Le parcours chaotique des déchets
Le processus commence dans les rues, où les municipalités assurent la collecte des ordures ménagères. Vient ensuite l’étape de l’enfouissement, du transfert vers des centres de recyclage ou, ultime recours, leur arrivée dans des décharges de traitement. Mais avant même le passage des camions officiels, une autre collecte, invisible et pourtant essentielle, a lieu celle des « Barbacha ». Ces récupérateurs informels arpentent les quartiers, trient les poubelles à la recherche de plastique, de carton ou de métal, qu’ils revendent ensuite à des centres de recyclage. « Leur rôle est paradoxal », explique Wassim Chaabane, expert en gestion des déchets. « D’un côté, ils participent à réduire la quantité de déchets enfouis et à valoriser des matières premières. De l’autre, leur activité échappe à tout cadre sécurisé, sanitaire ou fiscal. »
L’échec du tri à la source
Si certains hôtels et établissements tentent de mettre en place un tri sélectif, ces initiatives restent marginales. Le véritable nœud du problème, selon Wassim Chaabane, réside dans l’absence généralisée de tri à la source.
« En Tunisie, le geste de tri chez les ménages ou les entreprises n’est pas encore entré dans les mœurs. Les infrastructures manquent, la sensibilisation est faible et les mécanismes de suivi sont quasi inexistants. Résultat : des centres de traitement submergés, un recyclage inefficace et une pollution qui s’aggrave. »
Plusieurs facteurs expliquent ce retard : manque de volonté politique, budget limité, absence de filières organisées de valorisation et défiance des citoyens. « Sans tri à la source, le système ne peut pas être performant. On ne peut pas gérer 3 millions de tonnes de déchets de manière artisanale ou partielle. »
Face au chaos des déchets qui submerge la Tunisie, le constat est sans appel. Le pays est pris en tenaille entre une urgence écologique grandissante et un système de traitement défaillant, où l’initiative informelle des « Barbacha » compense, non sans paradoxe, les carences d’une stratégie nationale absente.

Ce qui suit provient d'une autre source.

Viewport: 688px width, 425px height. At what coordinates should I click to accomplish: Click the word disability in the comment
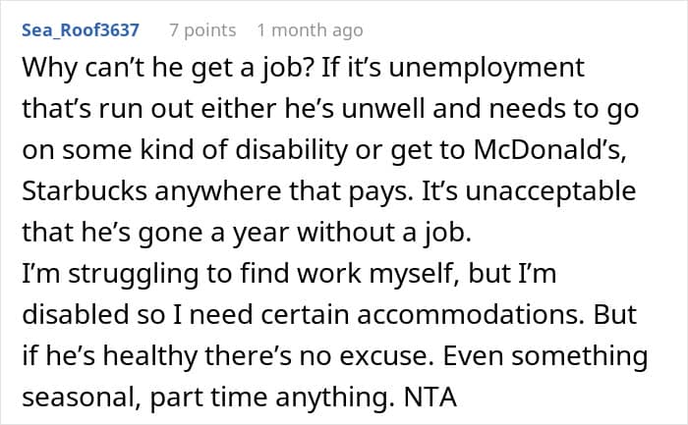coord(292,150)
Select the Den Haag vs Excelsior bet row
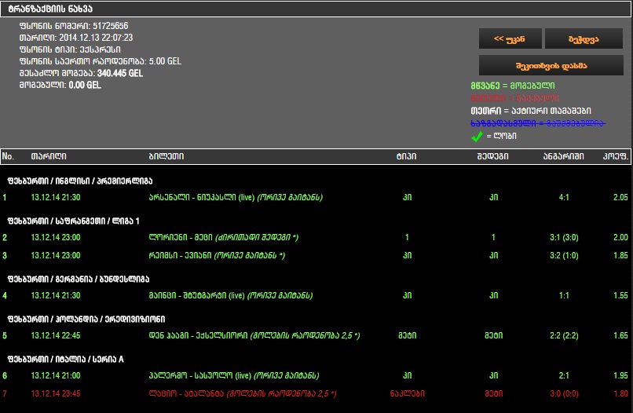Image resolution: width=633 pixels, height=413 pixels. (242, 335)
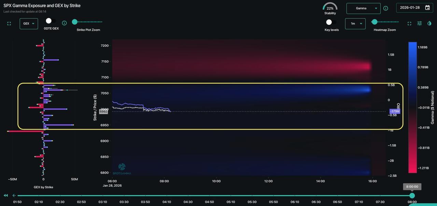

Le diagnostic posé par l’expert est clair, tant que le tri à la source ne sera pas érigé en priorité nationale et intégré dans les habitudes des Tunisiens, toute amélioration restera illusoire. La solution ne réside pas dans des actions ponctuelles, mais dans la construction d’une filière structurée, portée par une volonté politique ferme, un budget dédié et une campagne de sensibilisation massive.
Le défi est de taille, mais l’inaction a un coût bien plus élevé, tant pour la santé des citoyens que pour l’avenir environnemental du pays. Gérer 3 millions de tonnes de déchets demande plus que des rustines, cela exige une refonte complète du système, où chaque maillon, de la maison au centre de traitement, deviendrait enfin un acteur d’une économie circulaire à inventer.